Y la encontró en el Parque de la Revolución, sentada sobre el respaldo de una banca de concreto, viendo las baldosas rojas del así llamado “Parque Rojo” por los jóvenes; era media tarde. Portaba uno pantalones azules, de mezclilla, deslavados.

Durante el viaje estuvieron serios, callados, nerviosos por dentro, con miedo de no gustarse en realidad. La desnudez, siendo el atuendo único de cada uno por naturaleza, resultaba un manjar para degustar o no gustar. Y ello cohibía la conversación natural.

Llegaron a un motel barato en el oriente de la ciudad. Rodrigo espero abajo a la recamarera para pagar la cuenta y no ser molestado después con esos postigos circulares que interrumpen la pasión.

Cuando subió al piso del amor en tránsito, la encontró desnuda y tan ofrecida que ya no supo así de sí, ensimismado ya. Dejo la vestimenta por el suelo y se sumergió en el único paraíso que tiene un hombre, que tiene una mujer, para superar la convicción fatal de morir.

 

Había prometido verme en el Café Madoka a media mañana del sábado. Me lo dijo con besos y abrazos cuando la acerqué a su casa por Colinas de la Normal. Pero no cumplió.

Por la tarde caminé por todos los rumbos de la FIL, una y otra vez, pensando que la hallaría en algún stand, embelesada de libros. Incluso deambulé por los salones donde se presentaba la obra de autores y no la distinguí entre ningún público cautivo (amigos y familiares, por lo común). La esperé en el restaurante-café mientras bebía una cerveza, a cierta distancia de la mesa de Arduro Suaves, el periquetero mayor de Guadalajara. Hasta asistí al concierto afuera en la explanada, sin oír el ruido musical y sin ver a quienes veía, pues solamente buscaba un rostro, una presencia.
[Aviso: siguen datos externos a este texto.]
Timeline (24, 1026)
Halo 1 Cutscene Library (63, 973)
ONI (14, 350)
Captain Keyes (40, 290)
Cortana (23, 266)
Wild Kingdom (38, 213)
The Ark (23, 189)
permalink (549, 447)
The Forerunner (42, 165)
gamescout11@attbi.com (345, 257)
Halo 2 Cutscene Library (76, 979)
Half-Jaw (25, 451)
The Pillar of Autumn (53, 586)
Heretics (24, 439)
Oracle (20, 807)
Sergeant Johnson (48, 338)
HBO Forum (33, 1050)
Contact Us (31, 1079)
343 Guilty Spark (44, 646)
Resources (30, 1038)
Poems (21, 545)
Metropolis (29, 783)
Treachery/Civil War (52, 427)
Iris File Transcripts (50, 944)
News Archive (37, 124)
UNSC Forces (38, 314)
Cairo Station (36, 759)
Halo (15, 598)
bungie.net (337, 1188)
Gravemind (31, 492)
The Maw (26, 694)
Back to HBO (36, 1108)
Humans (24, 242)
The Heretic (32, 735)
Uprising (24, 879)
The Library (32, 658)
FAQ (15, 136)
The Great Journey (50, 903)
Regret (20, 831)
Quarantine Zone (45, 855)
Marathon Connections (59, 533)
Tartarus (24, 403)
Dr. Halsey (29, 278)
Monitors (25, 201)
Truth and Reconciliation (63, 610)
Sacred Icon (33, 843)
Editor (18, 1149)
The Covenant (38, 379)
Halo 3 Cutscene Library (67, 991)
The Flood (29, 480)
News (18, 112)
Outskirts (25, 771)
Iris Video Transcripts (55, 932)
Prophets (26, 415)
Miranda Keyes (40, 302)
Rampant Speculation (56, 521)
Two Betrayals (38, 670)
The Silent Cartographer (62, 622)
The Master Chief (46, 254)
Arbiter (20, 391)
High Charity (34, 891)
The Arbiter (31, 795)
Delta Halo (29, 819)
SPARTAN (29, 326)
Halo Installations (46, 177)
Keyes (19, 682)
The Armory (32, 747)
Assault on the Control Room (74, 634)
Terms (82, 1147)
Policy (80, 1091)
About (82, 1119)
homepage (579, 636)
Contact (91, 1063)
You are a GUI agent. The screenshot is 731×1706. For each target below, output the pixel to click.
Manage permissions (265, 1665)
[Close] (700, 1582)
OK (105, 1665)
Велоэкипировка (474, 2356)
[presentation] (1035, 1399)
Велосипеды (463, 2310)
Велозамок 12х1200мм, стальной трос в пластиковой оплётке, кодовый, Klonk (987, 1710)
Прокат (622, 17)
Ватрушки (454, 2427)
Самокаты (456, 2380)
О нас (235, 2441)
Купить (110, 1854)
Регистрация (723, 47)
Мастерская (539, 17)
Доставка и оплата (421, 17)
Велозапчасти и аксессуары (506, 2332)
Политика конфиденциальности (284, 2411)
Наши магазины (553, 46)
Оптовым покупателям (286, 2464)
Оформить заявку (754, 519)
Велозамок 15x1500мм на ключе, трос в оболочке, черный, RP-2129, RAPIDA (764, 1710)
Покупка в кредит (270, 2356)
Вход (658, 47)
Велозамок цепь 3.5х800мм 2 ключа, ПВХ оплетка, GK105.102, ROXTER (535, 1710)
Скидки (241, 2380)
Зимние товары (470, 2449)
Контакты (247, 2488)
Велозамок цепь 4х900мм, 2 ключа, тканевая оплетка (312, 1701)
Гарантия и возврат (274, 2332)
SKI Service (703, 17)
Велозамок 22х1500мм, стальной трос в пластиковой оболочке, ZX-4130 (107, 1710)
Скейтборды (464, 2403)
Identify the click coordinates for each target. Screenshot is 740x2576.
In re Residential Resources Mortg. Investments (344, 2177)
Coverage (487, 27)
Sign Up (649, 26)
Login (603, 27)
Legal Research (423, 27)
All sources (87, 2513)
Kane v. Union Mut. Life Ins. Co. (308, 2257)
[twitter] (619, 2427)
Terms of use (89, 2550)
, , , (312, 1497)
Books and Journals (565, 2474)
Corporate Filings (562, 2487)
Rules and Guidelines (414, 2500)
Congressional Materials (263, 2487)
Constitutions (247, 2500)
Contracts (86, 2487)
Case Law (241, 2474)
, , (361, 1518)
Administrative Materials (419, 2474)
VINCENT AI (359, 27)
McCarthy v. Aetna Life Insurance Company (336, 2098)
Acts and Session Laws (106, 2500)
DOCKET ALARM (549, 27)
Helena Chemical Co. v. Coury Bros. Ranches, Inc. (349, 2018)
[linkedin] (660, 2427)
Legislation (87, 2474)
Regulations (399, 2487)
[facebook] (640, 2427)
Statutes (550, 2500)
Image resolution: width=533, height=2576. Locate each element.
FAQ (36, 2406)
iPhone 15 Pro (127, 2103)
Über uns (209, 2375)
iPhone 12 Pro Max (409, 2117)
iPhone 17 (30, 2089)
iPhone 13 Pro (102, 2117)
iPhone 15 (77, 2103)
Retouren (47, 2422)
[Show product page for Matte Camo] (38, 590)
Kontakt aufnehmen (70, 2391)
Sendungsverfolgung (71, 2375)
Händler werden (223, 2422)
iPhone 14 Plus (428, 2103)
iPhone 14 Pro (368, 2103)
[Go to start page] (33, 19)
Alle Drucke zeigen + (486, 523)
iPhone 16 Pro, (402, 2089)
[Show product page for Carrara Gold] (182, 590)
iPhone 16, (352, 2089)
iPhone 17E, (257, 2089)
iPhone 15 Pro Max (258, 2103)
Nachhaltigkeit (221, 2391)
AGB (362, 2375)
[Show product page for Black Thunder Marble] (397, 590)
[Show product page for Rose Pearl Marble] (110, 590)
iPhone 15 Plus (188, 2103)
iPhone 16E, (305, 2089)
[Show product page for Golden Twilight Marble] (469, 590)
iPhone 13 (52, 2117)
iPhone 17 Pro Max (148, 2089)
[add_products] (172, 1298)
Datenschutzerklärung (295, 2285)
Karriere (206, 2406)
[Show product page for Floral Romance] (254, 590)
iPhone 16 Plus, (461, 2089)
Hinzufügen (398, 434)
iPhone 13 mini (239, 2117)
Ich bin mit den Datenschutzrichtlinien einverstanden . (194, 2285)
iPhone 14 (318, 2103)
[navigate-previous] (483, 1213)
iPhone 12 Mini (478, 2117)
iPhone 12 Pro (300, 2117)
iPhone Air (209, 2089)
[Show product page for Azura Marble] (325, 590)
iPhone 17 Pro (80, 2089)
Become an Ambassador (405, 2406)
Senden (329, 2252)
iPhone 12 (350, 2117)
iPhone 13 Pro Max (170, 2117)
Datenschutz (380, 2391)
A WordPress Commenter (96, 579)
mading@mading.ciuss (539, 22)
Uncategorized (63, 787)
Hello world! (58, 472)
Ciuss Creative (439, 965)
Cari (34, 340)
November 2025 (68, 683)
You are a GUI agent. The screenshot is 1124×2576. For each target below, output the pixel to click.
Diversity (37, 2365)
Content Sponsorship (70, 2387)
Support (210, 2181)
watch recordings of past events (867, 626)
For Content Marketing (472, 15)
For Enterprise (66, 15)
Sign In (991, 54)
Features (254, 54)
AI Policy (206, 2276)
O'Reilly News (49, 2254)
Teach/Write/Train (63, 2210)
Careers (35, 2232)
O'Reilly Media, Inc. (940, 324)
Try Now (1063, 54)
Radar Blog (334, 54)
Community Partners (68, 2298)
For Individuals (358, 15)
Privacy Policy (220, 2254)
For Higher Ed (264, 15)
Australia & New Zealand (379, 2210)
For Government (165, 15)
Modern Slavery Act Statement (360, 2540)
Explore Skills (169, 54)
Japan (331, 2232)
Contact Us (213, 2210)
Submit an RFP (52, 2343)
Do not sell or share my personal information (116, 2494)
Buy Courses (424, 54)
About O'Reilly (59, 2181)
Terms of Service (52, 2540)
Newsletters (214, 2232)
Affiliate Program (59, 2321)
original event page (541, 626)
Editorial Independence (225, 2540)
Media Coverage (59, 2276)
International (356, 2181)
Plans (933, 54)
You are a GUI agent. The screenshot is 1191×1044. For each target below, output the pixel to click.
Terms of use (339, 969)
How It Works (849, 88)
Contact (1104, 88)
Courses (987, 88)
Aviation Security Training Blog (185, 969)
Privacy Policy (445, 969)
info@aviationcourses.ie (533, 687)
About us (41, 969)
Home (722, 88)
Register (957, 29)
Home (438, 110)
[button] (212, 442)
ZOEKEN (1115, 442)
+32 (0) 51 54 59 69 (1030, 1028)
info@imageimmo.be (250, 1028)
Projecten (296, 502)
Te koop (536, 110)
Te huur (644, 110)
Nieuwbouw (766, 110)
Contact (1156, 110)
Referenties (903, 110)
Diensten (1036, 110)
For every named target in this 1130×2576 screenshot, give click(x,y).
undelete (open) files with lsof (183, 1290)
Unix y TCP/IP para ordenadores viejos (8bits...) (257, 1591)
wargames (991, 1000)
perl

Esa noche, desolado por no verla, regresé al Aranzazú, un hotel que me fascinaba por estar a una cuadra del jardín del antiguo templo de San Francisco. Allí, esa extraña recepcionista y poeta urbana, Luz Balam, me saludó y me regaló su nuevo poemario publicado por una editorial local. Bonita la edición por sus materiales. Pero distinguió la tristeza que se acrecía en mí.

—¿Todo bien, Rodrigo?

—Todo perfecto —le mentí al pedir el ascensor.

Simulaba tranquilidad, pero me encontraba como en el matadero. La renuncia de aquella muchacha fugaz e ingrávida terminó por pesarme. ¡Qué extraño instinto animal que ata el amor al sexo!

Me fui al día siguiente temprano, domingo 7 de diciembre de 2003. Junté las manos y los pies en paralelo, aflojé los omóplatos y ofrecí la cerviz, y el estoque de Deyanira penetró pleno. Eso es el amor, me dije.